By Melissa Schweiger
Collins, 212 pages, hardcover, $27.95
Melissa Schweiger, a former beauty editor at Sephora who now freelances for such publications as Women's Wear Daily, Interview, Marie Claire, In Style and Sephora.com, didn't have to search far for source material. Many a product page layout seems as if it could have been lifted from a Sephora catalog, minus the prices, lest the project look more commercial than advice driven.
While other beauty books, in fairness to all cosmetic companies, go generic in recommending dark shadows to deepen, lights to highlights, Sephora doesn't have to tiptoe around, citing specific brands that have been best-sellers for the beauty retailer. The assumption is they're best-sellers because they tend to work for a lot of different women. (The cynic can attribute sales to clever marketing, but these days, anyone with Internet access knows how catty customers can be when products don't work.)
Products chosen highlight such tips for have-nots as how to fake high cheekbones, how to fake a rested look and how to fake a golden glow.
"Sephora: The Ultimate Guide ..." offers beauty tips from head to toe, including how to "Fake ... long, luscious legs" by using body bronzer. Apply it before your makeup so it has time to dry as you work on your face.
I'd say this book is for the youngest beauty junkies who are still learning how to enhance their best features, while the older among us tend to either a) give up, or b) accept our flaws good-naturedly. In fact, given the author's youngish appearance, her advice seems to stop at 30-something range. There is nothing here, for instance, to address skin care for those worried about droopy eyelids and wrinkles.
What makes this book possible is the sense of trust women have in the retailer, which entered the U.S. market in 1998, changing the cosmetics retail business overnight. Prior to Sephora, shopping for cosmetics meant approaching a salesperson to view and sample products kept under glass, or buying them untried off drugstore racks. Sephora treated its shoppers as adults, liberating them to sample all they wanted, undisturbed.

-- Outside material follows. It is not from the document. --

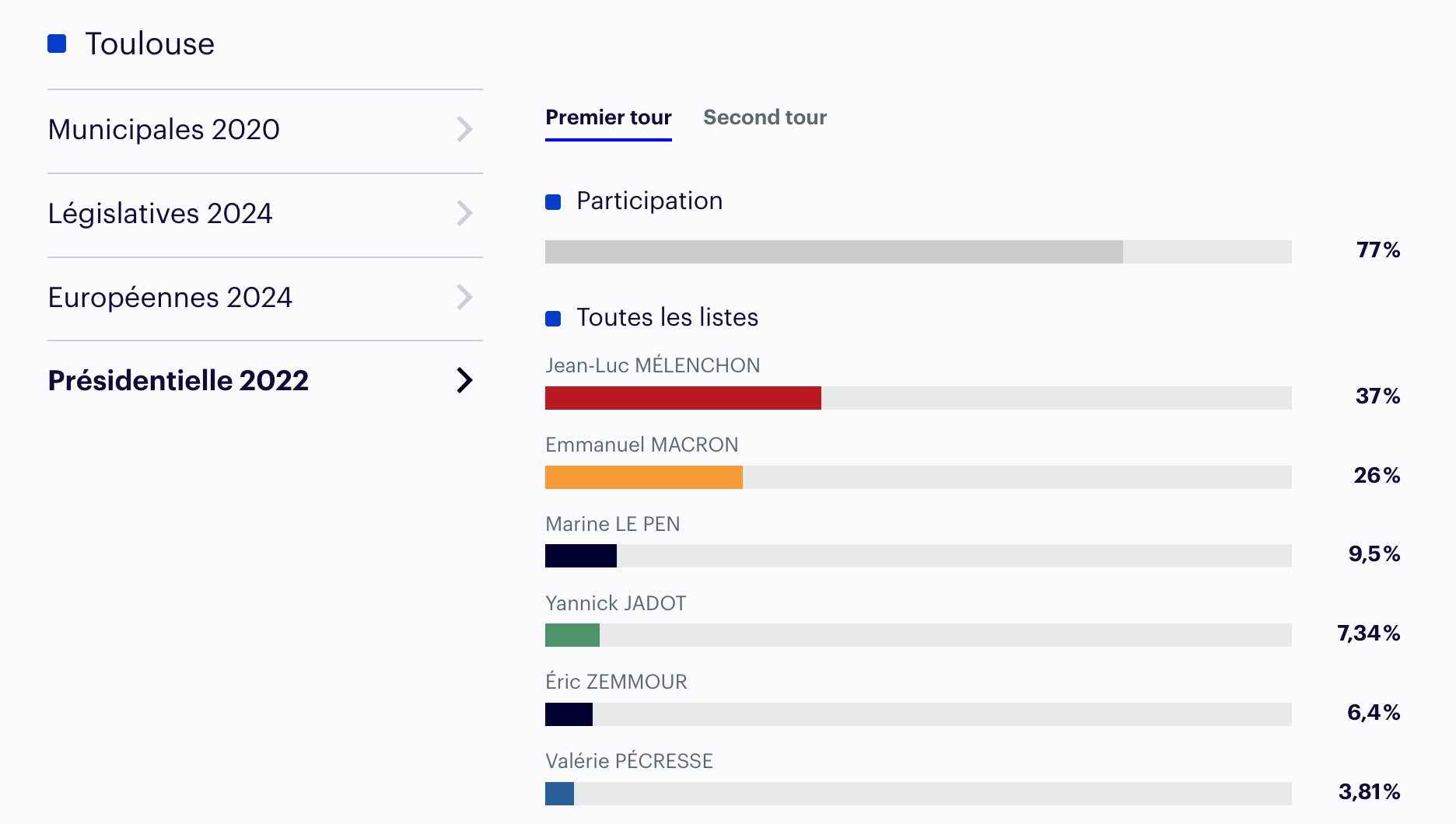Click Emmanuel Macron's orange result bar
Viewport: 1456px width, 824px height.
pyautogui.click(x=644, y=477)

Given the plethora of new brands and products introduced each year, women depend on the retailer to highlight brands that work best in minimizing flaws and enhancing assets. And no matter how much one knows, there will always be a new makeup trick to learn.
SEPHORA SMOKY EYE LESSON
For smoky eyes at top, apply eye shadow primer onto lids and below the lower lash line to prevent color from creasing or running. Sweep a shade a little lighter than the flesh tone onto entire lid.
Choose the color you want to smoke out with. Apply your chosen color from the lash line up to the crease and smudge a little black eye shadow over it with your finger. Use a larger eye-shadow brush to blend both colors together.
Line the outer third of the upper lash line with black pencil, then go over that line with a smudge brush dipped in the eye shadow you just used to smoke out the eye. To line the lower lash line, dip the brush in the color, then hold the brush vertically against your lash line and move along your lash line using vertical strokes.
I happened to pick up the book one morning when I was extremely tired and, picking up the wrong eye-shadow brush, smeared a dark, ugly brown shadow across my lid. Not wanting to restart the process by washing it off, I tried to cover up with a layer of neutral yellowish sandy shadow.
That's when I read this tip from Cristina Bartolucci of DuWop Cosmetics, for those days when you've had three hours of sleep the night before and want to achieve a wide-awake look: "Apply a tiny bit of gold shadow at the inner corners of your eye and then wash it over your lids."
Knowing that would have been helpful before I started.